--- Data Enclosed Below ---

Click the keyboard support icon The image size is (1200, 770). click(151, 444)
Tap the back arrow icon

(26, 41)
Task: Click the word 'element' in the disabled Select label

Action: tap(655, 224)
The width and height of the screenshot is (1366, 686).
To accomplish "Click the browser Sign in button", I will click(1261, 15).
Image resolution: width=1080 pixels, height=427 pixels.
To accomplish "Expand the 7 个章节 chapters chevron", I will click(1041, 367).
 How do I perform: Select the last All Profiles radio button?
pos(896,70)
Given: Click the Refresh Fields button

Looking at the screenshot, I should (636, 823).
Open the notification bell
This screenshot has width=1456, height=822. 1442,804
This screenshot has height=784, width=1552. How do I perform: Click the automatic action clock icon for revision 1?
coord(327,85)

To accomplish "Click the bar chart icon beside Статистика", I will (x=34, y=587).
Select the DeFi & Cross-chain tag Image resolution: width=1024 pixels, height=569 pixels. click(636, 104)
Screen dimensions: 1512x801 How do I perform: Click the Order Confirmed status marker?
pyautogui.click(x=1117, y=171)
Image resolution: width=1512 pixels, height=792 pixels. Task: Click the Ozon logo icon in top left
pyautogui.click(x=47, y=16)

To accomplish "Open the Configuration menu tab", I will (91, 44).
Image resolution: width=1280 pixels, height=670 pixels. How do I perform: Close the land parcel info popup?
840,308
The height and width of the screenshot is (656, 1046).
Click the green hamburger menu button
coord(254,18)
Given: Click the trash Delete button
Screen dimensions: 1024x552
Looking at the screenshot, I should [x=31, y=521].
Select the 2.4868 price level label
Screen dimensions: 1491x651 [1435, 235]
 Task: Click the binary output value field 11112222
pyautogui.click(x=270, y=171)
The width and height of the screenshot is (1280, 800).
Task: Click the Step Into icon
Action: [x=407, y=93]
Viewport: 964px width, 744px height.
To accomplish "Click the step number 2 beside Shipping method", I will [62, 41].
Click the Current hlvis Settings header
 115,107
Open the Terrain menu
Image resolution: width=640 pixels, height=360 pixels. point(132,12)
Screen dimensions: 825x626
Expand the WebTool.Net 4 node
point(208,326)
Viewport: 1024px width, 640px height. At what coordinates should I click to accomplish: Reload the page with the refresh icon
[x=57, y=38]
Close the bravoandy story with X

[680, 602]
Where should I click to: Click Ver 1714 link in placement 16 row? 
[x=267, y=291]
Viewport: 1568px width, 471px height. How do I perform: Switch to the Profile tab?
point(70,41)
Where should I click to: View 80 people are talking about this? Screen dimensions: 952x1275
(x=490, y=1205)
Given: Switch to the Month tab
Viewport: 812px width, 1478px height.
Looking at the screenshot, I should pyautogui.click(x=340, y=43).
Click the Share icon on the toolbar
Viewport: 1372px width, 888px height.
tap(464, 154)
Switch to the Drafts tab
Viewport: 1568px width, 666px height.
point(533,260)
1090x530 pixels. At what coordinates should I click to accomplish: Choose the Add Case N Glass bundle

--- End of Enclosed Data ---

The records above should all be quoted exactly, please.

Click the keyboard support icon The image size is (1200, 770). click(151, 444)
Tap the back arrow icon

(26, 41)
Task: Click the word 'element' in the disabled Select label

Action: tap(655, 224)
The width and height of the screenshot is (1366, 686).
To accomplish "Click the browser Sign in button", I will click(1261, 15).
Image resolution: width=1080 pixels, height=427 pixels.
To accomplish "Expand the 7 个章节 chapters chevron", I will click(1041, 367).
 How do I perform: Select the last All Profiles radio button?
pos(896,70)
Given: Click the Refresh Fields button

Looking at the screenshot, I should (636, 823).
Open the notification bell
This screenshot has width=1456, height=822. 1442,804
This screenshot has height=784, width=1552. How do I perform: Click the automatic action clock icon for revision 1?
coord(327,85)

To accomplish "Click the bar chart icon beside Статистика", I will (x=34, y=587).
Select the DeFi & Cross-chain tag Image resolution: width=1024 pixels, height=569 pixels. click(636, 104)
Screen dimensions: 1512x801 How do I perform: Click the Order Confirmed status marker?
pyautogui.click(x=1117, y=171)
Image resolution: width=1512 pixels, height=792 pixels. Task: Click the Ozon logo icon in top left
pyautogui.click(x=47, y=16)

To accomplish "Open the Configuration menu tab", I will (91, 44).
Image resolution: width=1280 pixels, height=670 pixels. How do I perform: Close the land parcel info popup?
840,308
The height and width of the screenshot is (656, 1046).
Click the green hamburger menu button
coord(254,18)
Given: Click the trash Delete button
Screen dimensions: 1024x552
Looking at the screenshot, I should [x=31, y=521].
Select the 2.4868 price level label
Screen dimensions: 1491x651 [1435, 235]
 Task: Click the binary output value field 11112222
pyautogui.click(x=270, y=171)
The width and height of the screenshot is (1280, 800).
Task: Click the Step Into icon
Action: [x=407, y=93]
Viewport: 964px width, 744px height.
To accomplish "Click the step number 2 beside Shipping method", I will [62, 41].
Click the Current hlvis Settings header
 115,107
Open the Terrain menu
Image resolution: width=640 pixels, height=360 pixels. point(132,12)
Screen dimensions: 825x626
Expand the WebTool.Net 4 node
point(208,326)
Viewport: 1024px width, 640px height. At what coordinates should I click to accomplish: Reload the page with the refresh icon
[x=57, y=38]
Close the bravoandy story with X

[680, 602]
Where should I click to: Click Ver 1714 link in placement 16 row? 
[x=267, y=291]
Viewport: 1568px width, 471px height. How do I perform: Switch to the Profile tab?
point(70,41)
Where should I click to: View 80 people are talking about this? Screen dimensions: 952x1275
(x=490, y=1205)
Given: Switch to the Month tab
Viewport: 812px width, 1478px height.
Looking at the screenshot, I should pyautogui.click(x=340, y=43).
Click the Share icon on the toolbar
Viewport: 1372px width, 888px height.
tap(464, 154)
Switch to the Drafts tab
Viewport: 1568px width, 666px height.
point(533,260)
1090x530 pixels. At what coordinates should I click to accomplish: Choose the Add Case N Glass bundle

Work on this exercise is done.